John Bramante, a New Jersey native, has been mushing for five years.
"I am pretty excited," he said, "I think we are ready."
He shares his kennel with Iditarod veteran Gus Guenther; together they have 35 dogs total.
Bramante, 36, said he is ready for the surprises the race has in store. His goal for the race has nothing to do with the time it takes to finish or his speed, he said,. He simply is racing to have fun.
As well as being a dog musher, Bramante, who lives in Kasilof, is a doctor with Peninsula Internal Medicine in Soldotna.
His dogs have logged more than 2,000 miles for the training of the Iditarod. He has run in the Knik 200, the Copper Basin 300 and the Tustumena 200 to qualify for this year's Iditarod.

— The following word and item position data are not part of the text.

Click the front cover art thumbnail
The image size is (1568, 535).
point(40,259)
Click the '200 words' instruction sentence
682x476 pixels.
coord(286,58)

"Everything I do is a learning experience," he said.
The goal of being in the top 30, at least, is in James Wheeler's mind.
"I am looking forward to it," he said. "I think we are fairly ready for it."
Though he has never run the race, he has done a lot of winter camping and run other races to ready himself for the Iditarod. To qualify, he has run the Copper Basin 300 and the Tustumena 200 quite a few times, he said.
Wheeler, a self-described Army brat, moved to Alaska in 1993. He went on a few training runs with a friend and, like many others, was hooked. He lives in Kasilof and runs an oyster farm and fishes commercially during the summer.
His dogs, all huskies, are between the ages of 2 and 4.
"I will do my best with the team I have," he said.